Text
What The Law Means For Patients
For patients and families in California, the law represents a potential turning point. No longer will patients have to meet an arbitrary threshold of severity defined by insurers before gaining access to care. Instead, coverage decisions will be tied to clinical best practices.
This shift is particularly important for early intervention. Research consistently shows that addressing mental health and substance use issues early leads to better outcomes and lower long-term costs. Under the old system, patients often had to wait until their conditions worsened before coverage kicked in. With the new law, treatment can begin sooner, preventing crises and reducing the burden on emergency services.
What The Law Means For Providers
For providers, the law brings both opportunities and challenges. On the positive side, it offers clarity and consistency in coverage standards. Clinicians will no longer need to navigate varying insurance company definitions of medical necessity, making it easier to recommend and secure appropriate treatment for their patients.

[Collected data entries]

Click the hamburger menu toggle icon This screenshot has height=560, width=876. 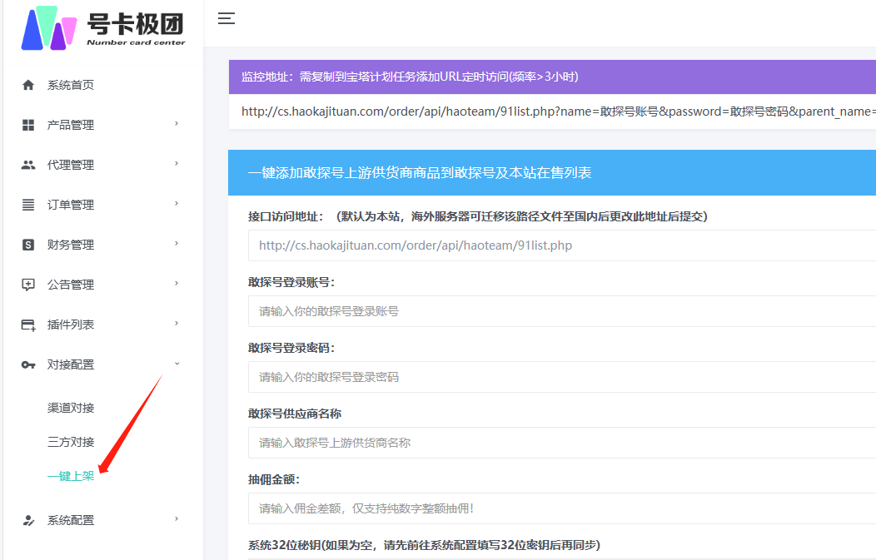[x=226, y=18]
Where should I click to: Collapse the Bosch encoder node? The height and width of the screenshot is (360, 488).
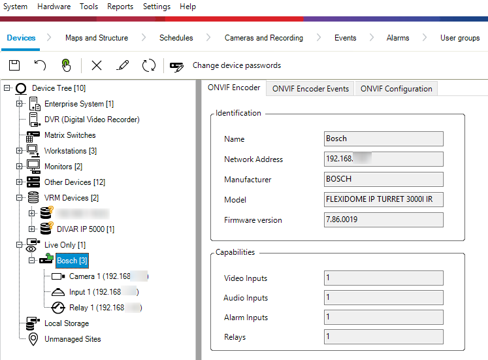[32, 261]
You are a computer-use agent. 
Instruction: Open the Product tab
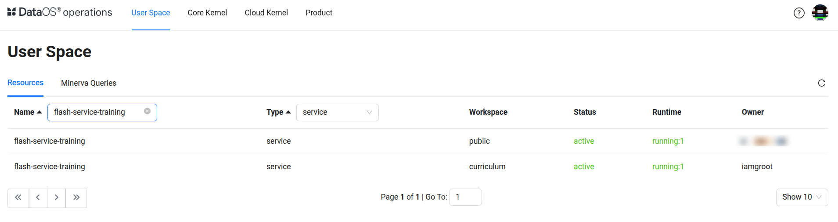[319, 13]
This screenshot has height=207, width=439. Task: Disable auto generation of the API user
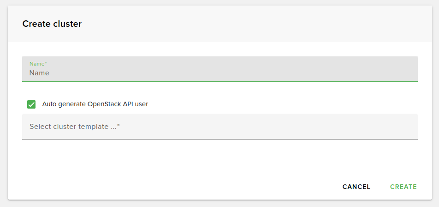click(x=31, y=104)
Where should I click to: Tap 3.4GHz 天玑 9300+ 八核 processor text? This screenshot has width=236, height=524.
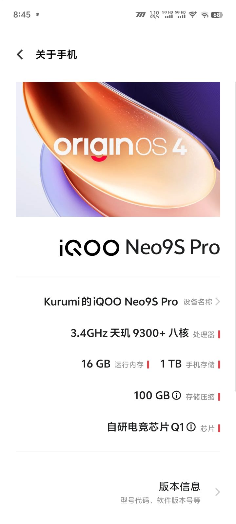130,333
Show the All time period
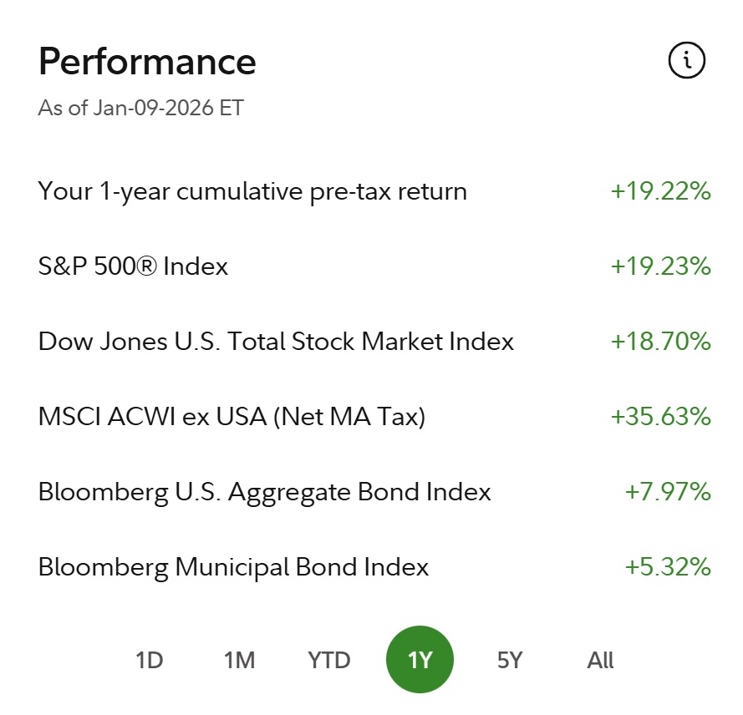 point(600,660)
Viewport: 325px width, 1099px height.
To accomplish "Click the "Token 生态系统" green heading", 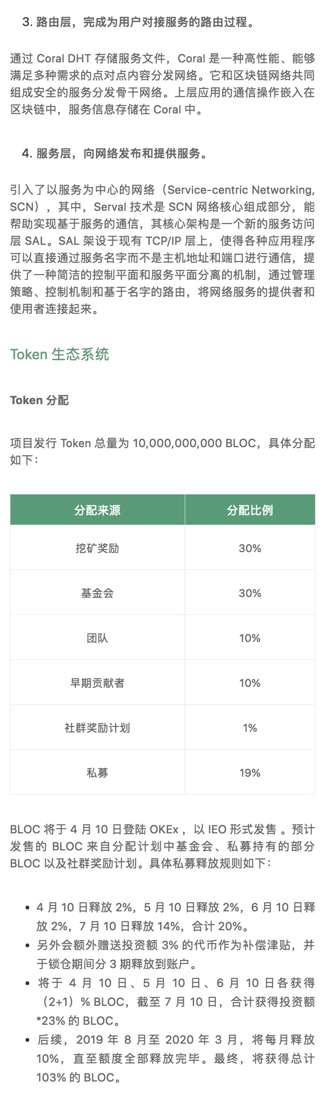I will (60, 354).
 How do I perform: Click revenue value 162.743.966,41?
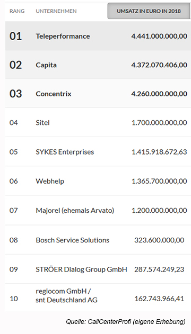click(159, 299)
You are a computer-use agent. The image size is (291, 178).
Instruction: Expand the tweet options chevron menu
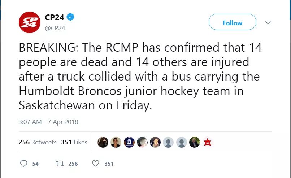268,23
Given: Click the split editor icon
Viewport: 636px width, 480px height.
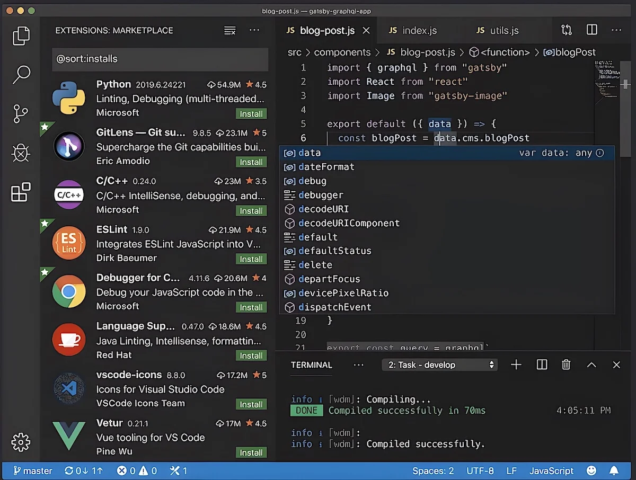Looking at the screenshot, I should 592,30.
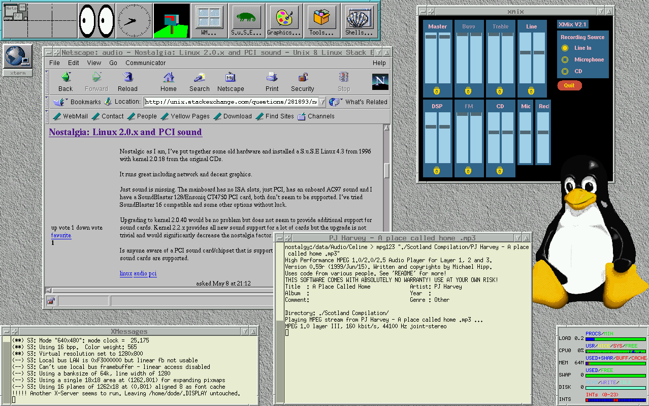This screenshot has width=649, height=406.
Task: Click the Netscape N throbber logo
Action: [380, 80]
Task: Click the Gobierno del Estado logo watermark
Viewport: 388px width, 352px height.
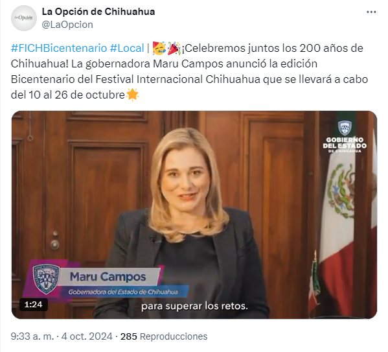Action: coord(345,137)
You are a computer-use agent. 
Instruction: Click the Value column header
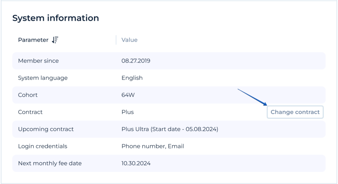129,40
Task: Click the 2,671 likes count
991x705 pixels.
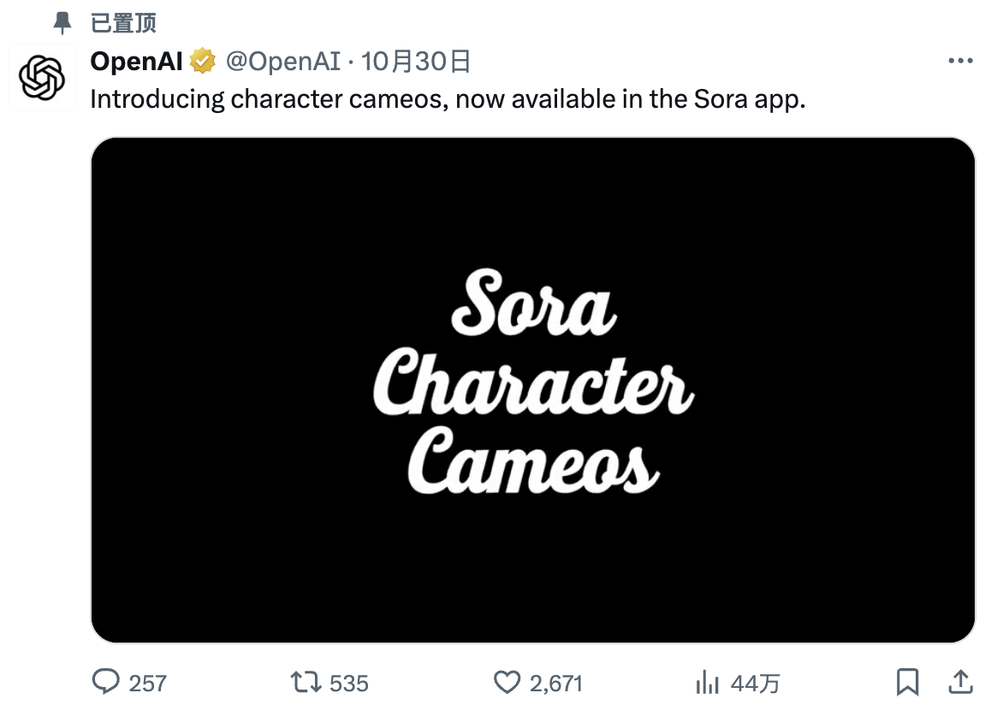Action: tap(556, 683)
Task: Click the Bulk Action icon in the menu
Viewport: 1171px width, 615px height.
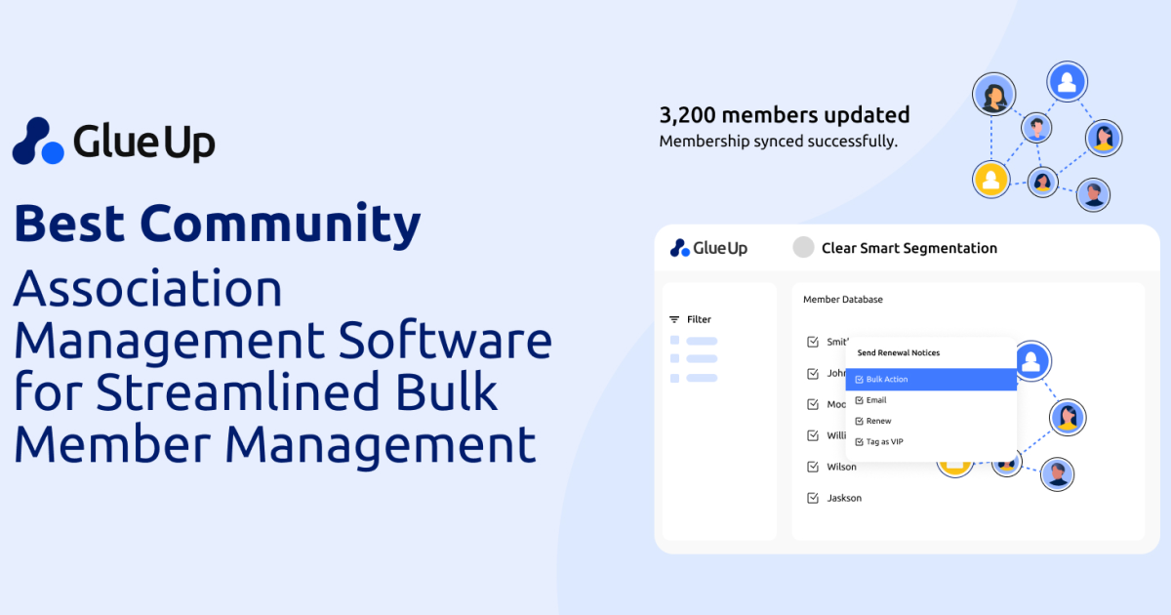Action: [859, 379]
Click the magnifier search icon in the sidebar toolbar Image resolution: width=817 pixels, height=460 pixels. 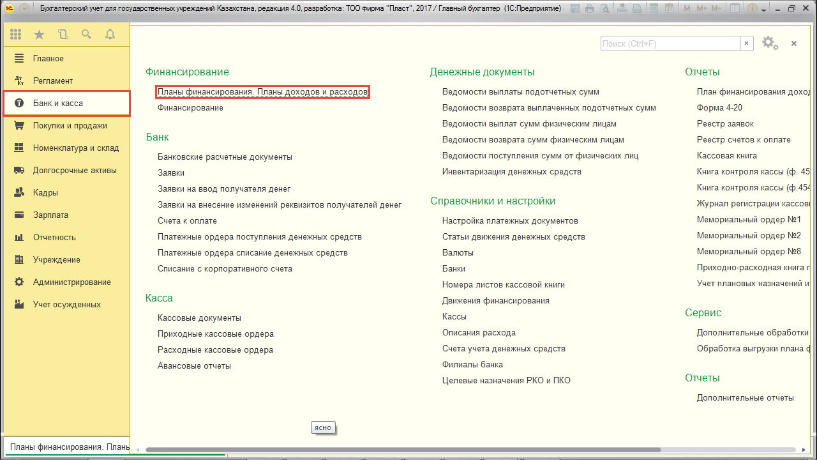click(86, 35)
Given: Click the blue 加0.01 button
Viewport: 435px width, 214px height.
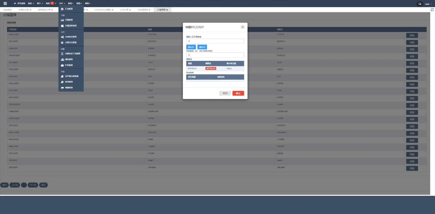Looking at the screenshot, I should pyautogui.click(x=191, y=47).
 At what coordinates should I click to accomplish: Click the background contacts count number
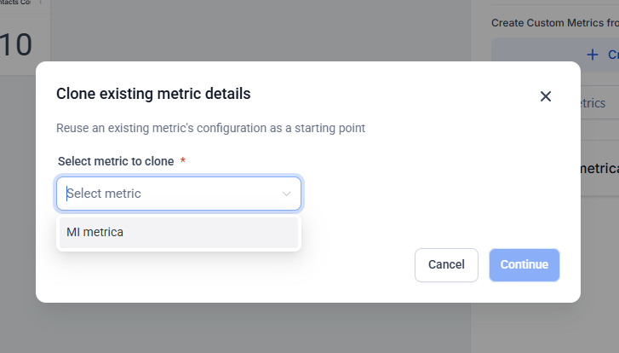[16, 44]
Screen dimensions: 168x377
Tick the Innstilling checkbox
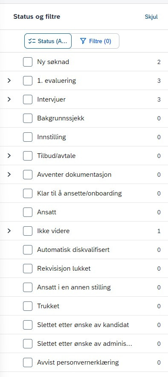28,137
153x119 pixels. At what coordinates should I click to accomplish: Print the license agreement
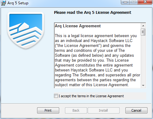48,110
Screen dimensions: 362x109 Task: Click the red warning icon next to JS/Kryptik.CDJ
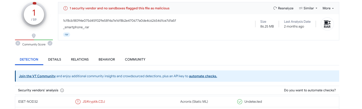[x=78, y=102]

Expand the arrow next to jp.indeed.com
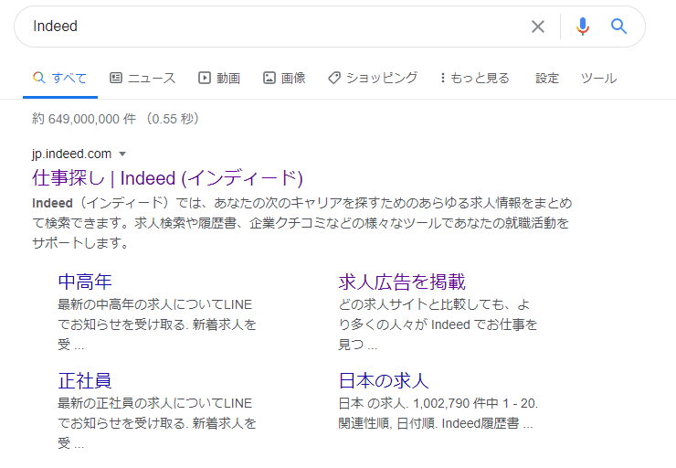point(122,154)
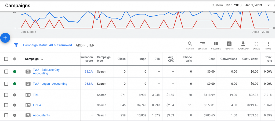
Task: Expand the table to full screen
Action: pos(256,45)
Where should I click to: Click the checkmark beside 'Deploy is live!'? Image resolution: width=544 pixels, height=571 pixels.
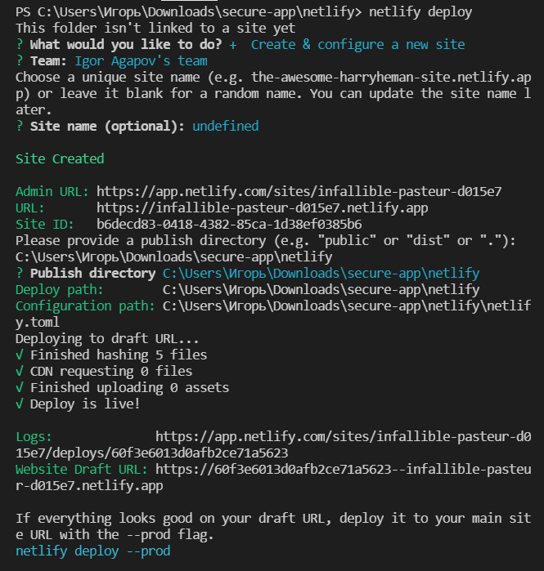tap(20, 404)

Exercise A
From the passage on California's coverage law, set down the stretch from "What The Law Means For Patients" through "on emergency services.".
Exercise B
According to the passage on California's coverage law, what will coverage decisions now be tied to?
Exercise C
Continue the passage on California's coverage law from its last sentence.

Answer A
What The Law Means For Patients
For patients and families in California, the law represents a potential turning point. No longer will patients have to meet an arbitrary threshold of severity defined by insurers before gaining access to care. Instead, coverage decisions will be tied to clinical best practices.
This shift is particularly important for early intervention. Research consistently shows that addressing mental health and substance use issues early leads to better outcomes and lower long-term costs. Under the old system, patients often had to wait until their conditions worsened before coverage kicked in. With the new law, treatment can begin sooner, preventing crises and reducing the burden on emergency services.

Answer B
Clinical best practices.

Answer C
However, providers may also face challenges as insurers adjust to the new requirements. Some insurance companies may push back or seek ways to limit their financial exposure. Ensuring compliance will require robust oversight and enforcement. Still, the shift to evidence-based criteria represents a major victory for providers who have long advocated for fairer coverage standards.
The Road Ahead: Potential For National Change
California’s move raises the question: could this law serve as a model for nationwide reform? Advocates believe so. While it may take time for other states to follow suit, the precedent has been set. If more states adopt similar laws, it could pave the way for federal legislation requiring all insurers to use standardized, evidence-based definitions of medical necessity for behavioral health treatment.
Such a shift could have far-reaching implications. It would expand access to treatment, reduce the administrative burden on providers, and potentially lower long-term healthcare costs by promoting earlier intervention and more consistent care.
The Importance Of Continued Advocacy
While California’s law is a major milestone, it is not the end of the fight for equitable behavioral health coverage. Continued advocacy will be essential to ensure that the law is effectively implemented and enforced. Patients, providers, and policymakers will need to work together to hold insurers accountable and to push for similar reforms in other states.
In addition, attention must also be given to addressing broader systemic barriers, such as workforce shortages, stigma, and disparities in access to care. Expanding coverage definitions is a critical step, but it must be accompanied by investments in treatment capacity, workforce development, and community-based supports.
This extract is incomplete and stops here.